131 - Os primeiros lucros fornecidos pela expansão do microcrédito podem ser interessantes, mas depois a coisa empena. O problema é que existe apenas um leque limitado de atividades (simples) às quais os pobres dos países em desenvolvimento podem se dedicar, devido às suas habilidades limitadas, à pequena variedade de tecnologias disponíveis e à reduzida quantidade de financiamento que eles podem mobilizar por meio das microfinanças. Portanto, você, um pecuarista croata, que comprou mais uma vaca leiteira por intermédio do microcrédito, continua apenas a vender leite enquanto observa o preço do leite despencar no mercado de leite local por causa dos trezentos outros pecuaristas como você que também estão vendendo uma maior quantidade de leite, porque se tornar um exportador de manteiga para a Alemanha ou de queijo para a Grã-Bretanha simplesmente não é possível com a tecnologia, a capacidade organizacional e o capital que você tem.
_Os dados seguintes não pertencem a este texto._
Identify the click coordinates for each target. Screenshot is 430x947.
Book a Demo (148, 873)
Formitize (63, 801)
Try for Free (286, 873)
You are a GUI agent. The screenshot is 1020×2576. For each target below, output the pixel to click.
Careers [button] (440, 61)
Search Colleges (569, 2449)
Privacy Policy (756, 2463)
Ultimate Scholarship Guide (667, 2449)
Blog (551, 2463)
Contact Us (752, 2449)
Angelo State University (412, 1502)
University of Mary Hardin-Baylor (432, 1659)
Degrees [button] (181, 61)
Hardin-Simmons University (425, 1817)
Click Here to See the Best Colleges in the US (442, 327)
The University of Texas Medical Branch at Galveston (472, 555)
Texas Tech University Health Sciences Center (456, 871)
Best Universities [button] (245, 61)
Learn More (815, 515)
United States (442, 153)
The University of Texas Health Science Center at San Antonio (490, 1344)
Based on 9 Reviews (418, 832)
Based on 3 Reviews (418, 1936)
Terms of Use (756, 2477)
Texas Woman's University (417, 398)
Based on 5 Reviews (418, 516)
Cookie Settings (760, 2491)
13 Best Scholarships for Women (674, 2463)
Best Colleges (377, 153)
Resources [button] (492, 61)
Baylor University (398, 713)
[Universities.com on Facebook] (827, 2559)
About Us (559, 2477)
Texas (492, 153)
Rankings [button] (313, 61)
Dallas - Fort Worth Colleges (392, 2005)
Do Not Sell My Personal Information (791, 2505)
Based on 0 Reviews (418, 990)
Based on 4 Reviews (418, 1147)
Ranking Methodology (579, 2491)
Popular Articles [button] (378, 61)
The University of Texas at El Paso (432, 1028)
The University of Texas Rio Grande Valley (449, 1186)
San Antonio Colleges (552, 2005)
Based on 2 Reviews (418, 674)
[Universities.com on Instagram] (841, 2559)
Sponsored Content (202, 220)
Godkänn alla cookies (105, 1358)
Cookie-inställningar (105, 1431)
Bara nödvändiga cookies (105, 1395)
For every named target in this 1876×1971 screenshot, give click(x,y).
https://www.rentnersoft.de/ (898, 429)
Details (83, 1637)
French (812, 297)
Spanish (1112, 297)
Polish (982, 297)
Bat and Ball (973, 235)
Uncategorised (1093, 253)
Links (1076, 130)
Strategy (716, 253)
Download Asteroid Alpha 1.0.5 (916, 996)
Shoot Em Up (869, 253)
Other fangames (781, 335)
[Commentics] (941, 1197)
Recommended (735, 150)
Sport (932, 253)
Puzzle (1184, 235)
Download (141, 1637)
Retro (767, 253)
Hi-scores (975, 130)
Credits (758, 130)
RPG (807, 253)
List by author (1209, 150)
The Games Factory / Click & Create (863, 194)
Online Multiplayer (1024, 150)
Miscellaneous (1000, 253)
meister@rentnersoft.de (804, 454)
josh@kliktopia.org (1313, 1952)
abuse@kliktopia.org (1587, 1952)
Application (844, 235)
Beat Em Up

132 - A questão é que o que realmente torna ricos os países ricos é a capacidade deles de canalizar a energia empreendedora individual para o empreendedorismo coletivo. (...) Para começar, até mesmo indivíduos excepcionais como Edison e Gates só alcançaram êxito porque estavam respaldados por várias instituições coletivas: toda a infraestrutura científica que possibilitou que eles adquirissem o seu conhecimento e que também fizessem experiências com ele; as leis empresariais e outras leis comerciais que tornaram possível que eles subsequentemente criassem empresas com grandes e complexas organizações; o sistema educacional que forneceu cientistas, engenheiros, administradores e trabalhadores altamente treinados que compunham a mão de obra dessas companhias; o sistema financeiro que possibilitou que eles levantassem um grande capital quando desejaram se expandir; as leis de patente e de direitos autorais que protegeram as suas invenções; o mercado facilmente acessível para os seus produtos e assim por diante. Inclusive gestores profissionais cada vez mais substituem os heróis individuais carismáticos.
133 - ...Além disso, nos países ricos, os empreendimentos cooperam muito mais entre si do que o fazem os seus equivalentes nos países pobres, mesmo quando atuam em indústrias semelhantes. Por exemplo, os setores de laticínios em países como a Dinamarca, a Holanda e a Alemanha se tornaram o que são hoje apenas porque os seus pecuaristas se organizaram em cooperativas, com a ajuda do Estado, e investiram em conjunto em recursos de processamento (p. ex., máquinas de fazer creme) e no mercado internacional. Em contrapartida, os setores de laticínios dos países dos Bálcãs não conseguiram se desenvolver apesar de uma grande quantidade de microcrédito ter sido canalizada para eles, porque todos os seus pecuaristas leiteiros tentaram fazer tudo sozinhos.
134 - Tudo isso aí sem falar no toyotismo das grandes empresas atuais: A capacidade coletiva de construir e administrar organizações e instituições eficazes é hoje muito mais importante do que os impulsos ou até mesmo dos talentos dos membros individuais de uma nação na determinação da sua prosperidade. Enfim, Chang, como capitalista utópico que é, cre que a saída é o empreendorismo coletivo.